● Your objective:
From the records below, transcribe only the lines running from the one with "Click the flask" through the one with "Select Wheatcraft,Kristina on". Keep both of those end lines.

----- Supplied information

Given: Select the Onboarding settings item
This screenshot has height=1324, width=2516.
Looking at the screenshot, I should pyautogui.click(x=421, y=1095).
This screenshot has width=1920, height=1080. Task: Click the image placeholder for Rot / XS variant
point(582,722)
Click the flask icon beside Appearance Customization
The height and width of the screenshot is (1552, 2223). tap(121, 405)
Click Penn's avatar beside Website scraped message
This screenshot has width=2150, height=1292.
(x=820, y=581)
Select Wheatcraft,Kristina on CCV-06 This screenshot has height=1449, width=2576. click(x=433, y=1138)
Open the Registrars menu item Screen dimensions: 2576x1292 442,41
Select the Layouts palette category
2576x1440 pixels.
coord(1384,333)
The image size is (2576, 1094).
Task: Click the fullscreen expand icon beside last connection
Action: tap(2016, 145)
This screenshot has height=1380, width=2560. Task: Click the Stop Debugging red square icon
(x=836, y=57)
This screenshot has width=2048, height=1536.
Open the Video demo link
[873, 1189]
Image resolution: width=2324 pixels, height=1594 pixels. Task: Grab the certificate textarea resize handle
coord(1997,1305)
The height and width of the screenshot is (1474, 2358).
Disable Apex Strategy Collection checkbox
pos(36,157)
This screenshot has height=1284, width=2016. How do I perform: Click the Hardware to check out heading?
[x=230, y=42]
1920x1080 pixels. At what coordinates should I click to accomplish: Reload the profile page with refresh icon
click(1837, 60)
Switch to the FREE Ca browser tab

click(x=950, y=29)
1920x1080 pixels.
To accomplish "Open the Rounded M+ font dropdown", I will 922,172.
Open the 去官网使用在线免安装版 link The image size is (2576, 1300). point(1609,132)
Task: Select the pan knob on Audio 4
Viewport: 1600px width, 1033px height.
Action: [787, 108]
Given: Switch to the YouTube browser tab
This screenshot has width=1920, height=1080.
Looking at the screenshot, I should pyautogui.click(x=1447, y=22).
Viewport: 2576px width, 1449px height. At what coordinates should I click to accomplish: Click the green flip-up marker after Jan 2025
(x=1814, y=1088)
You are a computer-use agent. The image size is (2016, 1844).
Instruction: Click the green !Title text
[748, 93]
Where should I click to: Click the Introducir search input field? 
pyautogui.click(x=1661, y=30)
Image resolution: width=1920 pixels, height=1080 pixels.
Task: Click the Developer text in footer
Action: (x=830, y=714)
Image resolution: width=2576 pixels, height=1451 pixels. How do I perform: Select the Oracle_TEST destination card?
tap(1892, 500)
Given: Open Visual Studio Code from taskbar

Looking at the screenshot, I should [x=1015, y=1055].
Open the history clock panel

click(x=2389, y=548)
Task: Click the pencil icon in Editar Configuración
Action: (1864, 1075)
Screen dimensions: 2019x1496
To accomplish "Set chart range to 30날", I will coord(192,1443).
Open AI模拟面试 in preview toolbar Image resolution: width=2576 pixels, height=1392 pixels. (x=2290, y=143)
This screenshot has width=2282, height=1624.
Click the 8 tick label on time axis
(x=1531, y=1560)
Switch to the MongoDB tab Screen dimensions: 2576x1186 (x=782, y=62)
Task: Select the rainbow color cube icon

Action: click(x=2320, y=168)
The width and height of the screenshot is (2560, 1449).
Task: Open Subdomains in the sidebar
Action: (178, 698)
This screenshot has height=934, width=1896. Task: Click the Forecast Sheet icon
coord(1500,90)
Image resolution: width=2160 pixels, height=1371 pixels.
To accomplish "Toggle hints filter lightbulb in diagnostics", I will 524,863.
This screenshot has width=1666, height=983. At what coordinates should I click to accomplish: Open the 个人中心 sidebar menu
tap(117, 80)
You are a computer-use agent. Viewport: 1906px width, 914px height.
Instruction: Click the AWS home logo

----------

● Exercise response:
Click the flask icon beside Appearance Customization
The height and width of the screenshot is (1552, 2223). tap(121, 405)
Click Penn's avatar beside Website scraped message
This screenshot has width=2150, height=1292.
(x=820, y=581)
Select Wheatcraft,Kristina on CCV-06 This screenshot has height=1449, width=2576. click(x=433, y=1138)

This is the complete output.